_Exercise instructions_
Every line below that holds the string "marker" should be copied out.

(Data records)
-------------------------
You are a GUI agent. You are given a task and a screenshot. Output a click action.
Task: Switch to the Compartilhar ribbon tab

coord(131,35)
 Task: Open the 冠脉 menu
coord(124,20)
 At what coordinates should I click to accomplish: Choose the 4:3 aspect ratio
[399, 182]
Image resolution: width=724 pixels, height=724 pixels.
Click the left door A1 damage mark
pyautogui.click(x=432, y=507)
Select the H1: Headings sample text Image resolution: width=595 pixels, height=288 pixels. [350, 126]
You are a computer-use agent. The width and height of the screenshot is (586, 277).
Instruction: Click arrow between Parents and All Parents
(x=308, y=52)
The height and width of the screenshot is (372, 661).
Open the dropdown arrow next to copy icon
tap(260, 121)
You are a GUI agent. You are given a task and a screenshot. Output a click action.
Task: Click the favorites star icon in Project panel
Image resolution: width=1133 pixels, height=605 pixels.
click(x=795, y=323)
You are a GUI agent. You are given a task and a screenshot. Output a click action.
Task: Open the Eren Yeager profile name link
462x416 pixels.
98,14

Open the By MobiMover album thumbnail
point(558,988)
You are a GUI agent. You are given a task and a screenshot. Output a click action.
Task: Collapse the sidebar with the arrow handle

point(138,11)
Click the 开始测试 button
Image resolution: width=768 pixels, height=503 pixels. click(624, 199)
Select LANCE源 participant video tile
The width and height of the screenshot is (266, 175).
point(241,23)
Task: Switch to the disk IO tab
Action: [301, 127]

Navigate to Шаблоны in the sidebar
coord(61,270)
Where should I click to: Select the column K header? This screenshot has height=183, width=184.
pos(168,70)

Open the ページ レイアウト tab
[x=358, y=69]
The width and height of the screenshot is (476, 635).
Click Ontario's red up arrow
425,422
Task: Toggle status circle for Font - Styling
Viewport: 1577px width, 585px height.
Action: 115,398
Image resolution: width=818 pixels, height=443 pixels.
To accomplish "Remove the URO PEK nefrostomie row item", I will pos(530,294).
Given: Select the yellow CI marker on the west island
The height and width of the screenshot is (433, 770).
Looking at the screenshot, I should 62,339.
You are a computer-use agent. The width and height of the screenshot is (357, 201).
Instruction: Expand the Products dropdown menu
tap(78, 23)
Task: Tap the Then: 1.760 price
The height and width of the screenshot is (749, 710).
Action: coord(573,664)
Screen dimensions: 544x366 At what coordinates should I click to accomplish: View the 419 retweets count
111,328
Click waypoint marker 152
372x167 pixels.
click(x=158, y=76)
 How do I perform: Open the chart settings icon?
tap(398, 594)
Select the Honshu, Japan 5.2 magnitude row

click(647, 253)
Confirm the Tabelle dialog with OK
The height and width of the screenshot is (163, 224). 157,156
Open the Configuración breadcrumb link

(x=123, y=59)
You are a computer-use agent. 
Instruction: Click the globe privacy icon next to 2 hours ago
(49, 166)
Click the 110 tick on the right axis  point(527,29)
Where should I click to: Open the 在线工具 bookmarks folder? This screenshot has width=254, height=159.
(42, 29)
-------------------------
_Response to the exercise_
Given: Select the yellow CI marker on the west island
Click waypoint marker 152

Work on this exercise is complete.